Being told you are overqualified for a job in a rough job market is one of the most disheartening things a job seekers can hear. In 2010 when the job market was at one of the lowest points ever, those graduating college were frustrated and discouraged about the lack of jobs they were qualified for. Those with bachelors degrees were applying for jobs as administrative assistants, restaurant servers, and anything else that would help pay the rent. The only problem with this tactic was that hiring managers were constantly saying, ”We’re sorry, but you’re overqualified for the position.”

These hiring managers were protecting their investment, since they knew that if hired, the job seekers would be there only for as long as it took to find a job in their actual field of study. The turnover rate for these graduates was high, and the cost of finding new employees was destroying their recruitment budgets and taking time away from other, more productive tasks. That’s why hiring managers rarely make the decision to hire someone who is overqualified. So how does one actually determine if a candidate is overqualified or underqualified?

Depending on how technical the job position is, finding someone whose skill set and experience fits the position exactly can be tough. Many jobs clearly require a specific degree or training certification. But others fall into a gray area where experience or a lack thereof can make or break a candidate’s suitability. The more specific a recruiter can be about the tasks and responsibilities of a job, the easier it is to determine the appropriateness of each candidate.

The list of disadvantages of hiring someone who is overqualified is quite long. Major issues include boredom, a lack of motivation, dissatisfaction with compensation, mood issues, high turnover, difficulties with leadership, etc. Hiring managers take overqualified candidates seriously only if they are convinced that the individual is really motivated to work for the company. When an employee is disengaged from their work, it not only creates unnecessary stress in the workplace, but productivity is also hugely affected across the board.

When making an important hiring decision, the question a hiring manager needs to ask is whether it’s better to hire someone who is highly skilled but might be overqualified or to hire someone who might not have the necessary skill level but may be able to get there through training. This question can be looked at in multiple ways.

For the overqualified individual, the worry is that there won’t be enough work to keep them engaged, and in a few weeks you’ll be back to square one, trying to fill the position again. But on the other hand, you know you’ll be able to count on this candidate to perform on day one of the job.

For the underqualified candidate, the concern is that you might not have the time or resources for training. This situation needs to be taken on a case-by-case basis, but if you’re able to train an underqualified candidate, he or she is likely to want to stay with the company longer and could be a lot more dedicated. The major disadvantage in this situation is the learning curve which could cripple your business, depending on how critical the position is within your company.

• _Provided material_
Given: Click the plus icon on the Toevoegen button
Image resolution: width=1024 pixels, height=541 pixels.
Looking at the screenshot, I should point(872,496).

• _Task set_
1. From the text on overqualified candidates, list the major issues it names as disadvantages of hiring someone who is overqualified.
2. According to the text on overqualified candidates, what is the major disadvantage of hiring an underqualified candidate?

• _Answers below_
1.
- Boredom
- A lack of motivation
- Dissatisfaction with compensation
- Mood issues
- High turnover
- Difficulties with leadership

2. The learning curve, which could cripple the business depending on how critical the position is within the company.